§ **Task brief**:
Please transcribe, word for word, the line containing "Collapse the Files section" and every line after it through the end of the records below, and nothing else.

***

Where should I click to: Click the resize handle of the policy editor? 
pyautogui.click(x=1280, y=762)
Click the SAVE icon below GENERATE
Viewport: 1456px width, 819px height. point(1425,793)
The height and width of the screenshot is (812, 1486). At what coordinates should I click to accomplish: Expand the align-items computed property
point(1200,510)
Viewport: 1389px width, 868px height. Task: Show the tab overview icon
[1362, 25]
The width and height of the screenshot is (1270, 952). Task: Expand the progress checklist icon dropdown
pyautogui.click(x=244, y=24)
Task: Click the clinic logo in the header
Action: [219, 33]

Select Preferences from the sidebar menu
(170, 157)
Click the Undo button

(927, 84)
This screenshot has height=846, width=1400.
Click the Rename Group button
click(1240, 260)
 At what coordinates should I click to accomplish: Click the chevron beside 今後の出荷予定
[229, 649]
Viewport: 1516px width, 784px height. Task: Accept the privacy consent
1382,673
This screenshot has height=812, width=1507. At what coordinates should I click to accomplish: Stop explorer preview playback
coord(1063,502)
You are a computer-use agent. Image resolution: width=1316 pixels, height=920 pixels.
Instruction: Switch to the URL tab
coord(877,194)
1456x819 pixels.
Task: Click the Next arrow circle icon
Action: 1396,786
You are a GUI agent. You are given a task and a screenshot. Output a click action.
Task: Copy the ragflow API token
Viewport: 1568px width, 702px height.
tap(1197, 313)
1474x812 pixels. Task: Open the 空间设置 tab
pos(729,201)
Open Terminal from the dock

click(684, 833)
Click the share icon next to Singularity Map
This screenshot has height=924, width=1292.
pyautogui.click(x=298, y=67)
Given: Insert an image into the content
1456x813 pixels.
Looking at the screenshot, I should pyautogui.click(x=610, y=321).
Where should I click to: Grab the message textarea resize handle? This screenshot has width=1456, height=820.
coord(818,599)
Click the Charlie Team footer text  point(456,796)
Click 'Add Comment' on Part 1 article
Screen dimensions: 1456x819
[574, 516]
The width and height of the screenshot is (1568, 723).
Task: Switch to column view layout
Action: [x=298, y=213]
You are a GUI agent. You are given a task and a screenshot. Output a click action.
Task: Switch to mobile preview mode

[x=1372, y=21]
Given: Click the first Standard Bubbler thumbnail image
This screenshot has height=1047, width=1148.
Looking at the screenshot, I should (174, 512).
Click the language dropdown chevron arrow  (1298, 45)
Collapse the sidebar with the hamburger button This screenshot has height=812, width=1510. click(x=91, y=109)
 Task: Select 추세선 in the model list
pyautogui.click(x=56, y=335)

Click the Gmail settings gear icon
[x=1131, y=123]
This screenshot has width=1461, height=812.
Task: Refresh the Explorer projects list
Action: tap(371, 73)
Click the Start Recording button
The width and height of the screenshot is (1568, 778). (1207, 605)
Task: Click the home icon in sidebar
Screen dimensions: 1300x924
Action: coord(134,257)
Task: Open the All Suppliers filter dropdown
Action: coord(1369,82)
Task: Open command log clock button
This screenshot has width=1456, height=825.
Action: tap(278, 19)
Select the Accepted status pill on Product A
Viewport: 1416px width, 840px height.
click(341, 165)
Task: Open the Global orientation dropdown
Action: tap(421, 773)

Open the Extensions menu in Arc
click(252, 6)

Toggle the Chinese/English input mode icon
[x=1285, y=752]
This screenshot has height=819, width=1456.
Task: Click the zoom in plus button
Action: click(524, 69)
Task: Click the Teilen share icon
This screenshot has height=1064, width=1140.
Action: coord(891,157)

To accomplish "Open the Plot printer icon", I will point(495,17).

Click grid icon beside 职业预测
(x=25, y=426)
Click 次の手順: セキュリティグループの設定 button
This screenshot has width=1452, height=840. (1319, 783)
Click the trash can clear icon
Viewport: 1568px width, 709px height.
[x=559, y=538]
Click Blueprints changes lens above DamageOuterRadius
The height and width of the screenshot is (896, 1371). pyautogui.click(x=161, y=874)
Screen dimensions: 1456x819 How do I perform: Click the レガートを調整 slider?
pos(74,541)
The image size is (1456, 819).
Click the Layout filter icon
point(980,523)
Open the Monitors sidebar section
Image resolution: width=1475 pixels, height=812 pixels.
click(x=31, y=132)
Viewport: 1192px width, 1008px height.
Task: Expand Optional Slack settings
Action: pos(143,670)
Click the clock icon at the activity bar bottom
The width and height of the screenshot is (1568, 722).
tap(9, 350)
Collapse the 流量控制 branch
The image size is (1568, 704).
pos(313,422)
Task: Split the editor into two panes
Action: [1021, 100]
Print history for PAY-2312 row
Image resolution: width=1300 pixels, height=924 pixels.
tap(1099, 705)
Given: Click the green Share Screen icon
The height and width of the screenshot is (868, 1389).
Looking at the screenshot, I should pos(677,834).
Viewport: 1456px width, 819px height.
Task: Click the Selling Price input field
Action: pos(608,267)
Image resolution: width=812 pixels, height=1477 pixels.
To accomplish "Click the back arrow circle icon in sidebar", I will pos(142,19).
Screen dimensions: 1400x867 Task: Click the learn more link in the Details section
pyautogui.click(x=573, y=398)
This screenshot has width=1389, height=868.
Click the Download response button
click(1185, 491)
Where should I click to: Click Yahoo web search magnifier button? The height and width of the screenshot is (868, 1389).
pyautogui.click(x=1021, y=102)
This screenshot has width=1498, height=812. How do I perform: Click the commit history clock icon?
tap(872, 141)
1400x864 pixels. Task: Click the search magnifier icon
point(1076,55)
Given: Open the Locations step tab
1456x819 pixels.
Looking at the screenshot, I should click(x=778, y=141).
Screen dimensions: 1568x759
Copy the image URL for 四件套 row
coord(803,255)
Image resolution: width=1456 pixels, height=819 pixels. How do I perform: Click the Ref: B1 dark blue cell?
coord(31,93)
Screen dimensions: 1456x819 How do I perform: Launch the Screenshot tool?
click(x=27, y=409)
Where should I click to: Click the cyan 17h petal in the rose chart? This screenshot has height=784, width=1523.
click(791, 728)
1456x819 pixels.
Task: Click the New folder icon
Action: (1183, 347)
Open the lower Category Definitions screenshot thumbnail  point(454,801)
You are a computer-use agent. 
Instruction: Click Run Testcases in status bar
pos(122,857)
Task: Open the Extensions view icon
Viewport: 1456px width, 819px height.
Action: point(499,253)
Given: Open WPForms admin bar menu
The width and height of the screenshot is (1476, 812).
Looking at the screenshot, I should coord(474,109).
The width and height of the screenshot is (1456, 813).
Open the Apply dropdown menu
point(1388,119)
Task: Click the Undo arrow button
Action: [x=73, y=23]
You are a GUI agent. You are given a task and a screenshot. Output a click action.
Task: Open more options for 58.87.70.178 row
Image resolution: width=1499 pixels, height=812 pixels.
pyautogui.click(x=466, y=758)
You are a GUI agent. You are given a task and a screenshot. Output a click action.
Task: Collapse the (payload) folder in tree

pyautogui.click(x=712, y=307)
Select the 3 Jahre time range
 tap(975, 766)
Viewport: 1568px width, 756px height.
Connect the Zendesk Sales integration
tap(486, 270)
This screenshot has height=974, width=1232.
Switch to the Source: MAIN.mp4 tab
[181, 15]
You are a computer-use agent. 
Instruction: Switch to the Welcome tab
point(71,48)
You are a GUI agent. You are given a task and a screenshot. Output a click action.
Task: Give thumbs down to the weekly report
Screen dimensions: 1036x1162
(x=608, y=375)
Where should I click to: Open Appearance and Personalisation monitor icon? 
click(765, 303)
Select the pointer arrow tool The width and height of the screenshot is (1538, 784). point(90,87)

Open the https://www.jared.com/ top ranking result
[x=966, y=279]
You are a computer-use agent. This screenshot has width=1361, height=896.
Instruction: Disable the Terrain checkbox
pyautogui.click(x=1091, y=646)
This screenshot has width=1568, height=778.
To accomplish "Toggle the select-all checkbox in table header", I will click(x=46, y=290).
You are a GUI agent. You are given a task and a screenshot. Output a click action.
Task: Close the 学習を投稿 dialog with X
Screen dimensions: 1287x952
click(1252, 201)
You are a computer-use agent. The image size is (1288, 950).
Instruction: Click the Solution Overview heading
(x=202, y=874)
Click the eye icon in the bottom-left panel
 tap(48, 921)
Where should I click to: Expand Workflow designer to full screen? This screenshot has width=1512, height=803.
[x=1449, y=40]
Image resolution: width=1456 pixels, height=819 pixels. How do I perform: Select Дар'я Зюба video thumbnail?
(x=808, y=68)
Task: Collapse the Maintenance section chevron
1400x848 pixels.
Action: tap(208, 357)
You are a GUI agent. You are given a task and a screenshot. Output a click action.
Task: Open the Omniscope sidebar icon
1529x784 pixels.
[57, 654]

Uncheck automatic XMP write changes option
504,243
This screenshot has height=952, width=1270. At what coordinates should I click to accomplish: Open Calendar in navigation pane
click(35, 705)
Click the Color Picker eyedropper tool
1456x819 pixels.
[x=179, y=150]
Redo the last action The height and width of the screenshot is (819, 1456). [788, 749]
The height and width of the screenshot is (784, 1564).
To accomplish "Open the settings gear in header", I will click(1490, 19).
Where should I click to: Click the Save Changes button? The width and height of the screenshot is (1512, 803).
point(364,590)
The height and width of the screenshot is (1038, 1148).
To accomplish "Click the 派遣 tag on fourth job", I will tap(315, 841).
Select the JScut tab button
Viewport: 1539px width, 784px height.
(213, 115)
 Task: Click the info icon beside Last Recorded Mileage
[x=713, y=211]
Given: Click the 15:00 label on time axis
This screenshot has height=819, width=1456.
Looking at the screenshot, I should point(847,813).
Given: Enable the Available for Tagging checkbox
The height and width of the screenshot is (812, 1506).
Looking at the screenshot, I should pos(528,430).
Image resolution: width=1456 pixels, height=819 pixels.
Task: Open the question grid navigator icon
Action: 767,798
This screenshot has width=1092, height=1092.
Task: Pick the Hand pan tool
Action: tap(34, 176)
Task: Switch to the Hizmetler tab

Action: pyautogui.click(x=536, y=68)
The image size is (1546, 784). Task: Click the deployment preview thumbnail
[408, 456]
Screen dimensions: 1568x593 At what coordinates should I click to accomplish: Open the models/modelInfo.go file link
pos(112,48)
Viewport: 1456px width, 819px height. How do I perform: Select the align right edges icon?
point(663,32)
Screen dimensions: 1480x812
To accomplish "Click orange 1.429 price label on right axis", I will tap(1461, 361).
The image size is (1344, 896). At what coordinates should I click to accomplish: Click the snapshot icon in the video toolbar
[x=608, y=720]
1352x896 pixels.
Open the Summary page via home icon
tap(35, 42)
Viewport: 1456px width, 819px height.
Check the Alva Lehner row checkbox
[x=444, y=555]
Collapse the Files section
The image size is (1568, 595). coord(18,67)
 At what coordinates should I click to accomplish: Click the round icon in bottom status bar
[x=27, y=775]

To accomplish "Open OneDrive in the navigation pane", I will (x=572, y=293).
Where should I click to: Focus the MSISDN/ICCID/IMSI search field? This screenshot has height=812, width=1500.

***

§ **Response box**:
Collapse the Files section
The image size is (1568, 595). coord(18,67)
 At what coordinates should I click to accomplish: Click the round icon in bottom status bar
[x=27, y=775]

To accomplish "Open OneDrive in the navigation pane", I will (x=572, y=293).
Where should I click to: Focus the MSISDN/ICCID/IMSI search field? This screenshot has height=812, width=1500.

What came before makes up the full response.